WORK INSTRUCTION
Transcribe each record exactly as it appears.
◇ ◇ ◇ ◇ ◇ ◇ ◇
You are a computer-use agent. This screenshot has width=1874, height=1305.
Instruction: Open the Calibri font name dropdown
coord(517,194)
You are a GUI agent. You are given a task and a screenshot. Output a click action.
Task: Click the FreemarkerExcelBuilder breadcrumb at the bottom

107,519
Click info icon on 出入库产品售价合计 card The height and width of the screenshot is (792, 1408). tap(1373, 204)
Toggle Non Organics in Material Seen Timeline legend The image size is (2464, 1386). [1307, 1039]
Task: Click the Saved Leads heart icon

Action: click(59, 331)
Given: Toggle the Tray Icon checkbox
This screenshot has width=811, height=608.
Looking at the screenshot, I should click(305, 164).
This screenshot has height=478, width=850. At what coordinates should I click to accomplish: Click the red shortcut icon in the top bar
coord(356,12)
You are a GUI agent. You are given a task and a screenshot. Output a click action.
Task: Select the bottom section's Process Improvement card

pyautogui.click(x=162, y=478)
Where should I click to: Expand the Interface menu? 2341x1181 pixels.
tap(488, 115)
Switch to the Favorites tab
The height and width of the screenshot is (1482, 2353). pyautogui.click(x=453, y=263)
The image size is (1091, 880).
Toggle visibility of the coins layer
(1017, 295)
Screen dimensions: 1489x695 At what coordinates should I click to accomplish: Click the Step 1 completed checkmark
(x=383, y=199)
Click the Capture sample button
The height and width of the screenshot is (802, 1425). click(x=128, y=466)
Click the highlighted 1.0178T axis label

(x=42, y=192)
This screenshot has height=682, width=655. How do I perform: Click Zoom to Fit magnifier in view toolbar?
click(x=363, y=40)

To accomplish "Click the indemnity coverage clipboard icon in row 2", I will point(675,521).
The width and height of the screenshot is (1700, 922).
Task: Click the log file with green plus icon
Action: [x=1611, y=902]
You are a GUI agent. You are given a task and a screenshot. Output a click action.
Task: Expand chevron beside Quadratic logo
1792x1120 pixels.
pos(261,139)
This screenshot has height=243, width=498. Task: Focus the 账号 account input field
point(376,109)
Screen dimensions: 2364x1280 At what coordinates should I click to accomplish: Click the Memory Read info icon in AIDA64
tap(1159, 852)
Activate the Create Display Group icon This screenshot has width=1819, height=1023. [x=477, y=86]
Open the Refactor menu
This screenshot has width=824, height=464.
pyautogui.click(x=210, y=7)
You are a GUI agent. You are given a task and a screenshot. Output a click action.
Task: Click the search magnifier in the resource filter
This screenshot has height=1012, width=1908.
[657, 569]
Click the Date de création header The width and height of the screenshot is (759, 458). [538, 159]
◇ ◇ ◇ ◇ ◇ ◇ ◇
TASK OUTPUT
You are a computer-use agent. This screenshot has width=1874, height=1305.
Instruction: Open the Calibri font name dropdown
coord(517,194)
You are a GUI agent. You are given a task and a screenshot. Output a click action.
Task: Click the FreemarkerExcelBuilder breadcrumb at the bottom

107,519
Click info icon on 出入库产品售价合计 card The height and width of the screenshot is (792, 1408). tap(1373, 204)
Toggle Non Organics in Material Seen Timeline legend The image size is (2464, 1386). [1307, 1039]
Task: Click the Saved Leads heart icon

Action: click(59, 331)
Given: Toggle the Tray Icon checkbox
This screenshot has width=811, height=608.
Looking at the screenshot, I should click(305, 164).
This screenshot has height=478, width=850. At what coordinates should I click to accomplish: Click the red shortcut icon in the top bar
coord(356,12)
You are a GUI agent. You are given a task and a screenshot. Output a click action.
Task: Select the bottom section's Process Improvement card

pyautogui.click(x=162, y=478)
Where should I click to: Expand the Interface menu? 2341x1181 pixels.
tap(488, 115)
Switch to the Favorites tab
The height and width of the screenshot is (1482, 2353). pyautogui.click(x=453, y=263)
The image size is (1091, 880).
Toggle visibility of the coins layer
(1017, 295)
Screen dimensions: 1489x695 At what coordinates should I click to accomplish: Click the Step 1 completed checkmark
(x=383, y=199)
Click the Capture sample button
The height and width of the screenshot is (802, 1425). click(x=128, y=466)
Click the highlighted 1.0178T axis label

(x=42, y=192)
This screenshot has height=682, width=655. How do I perform: Click Zoom to Fit magnifier in view toolbar?
click(x=363, y=40)

To accomplish "Click the indemnity coverage clipboard icon in row 2", I will point(675,521).
The width and height of the screenshot is (1700, 922).
Task: Click the log file with green plus icon
Action: [x=1611, y=902]
You are a GUI agent. You are given a task and a screenshot. Output a click action.
Task: Expand chevron beside Quadratic logo
1792x1120 pixels.
pos(261,139)
This screenshot has height=243, width=498. Task: Focus the 账号 account input field
point(376,109)
Screen dimensions: 2364x1280 At what coordinates should I click to accomplish: Click the Memory Read info icon in AIDA64
tap(1159, 852)
Activate the Create Display Group icon This screenshot has width=1819, height=1023. [x=477, y=86]
Open the Refactor menu
This screenshot has width=824, height=464.
pyautogui.click(x=210, y=7)
You are a GUI agent. You are given a task and a screenshot. Output a click action.
Task: Click the search magnifier in the resource filter
This screenshot has height=1012, width=1908.
[657, 569]
Click the Date de création header The width and height of the screenshot is (759, 458). [538, 159]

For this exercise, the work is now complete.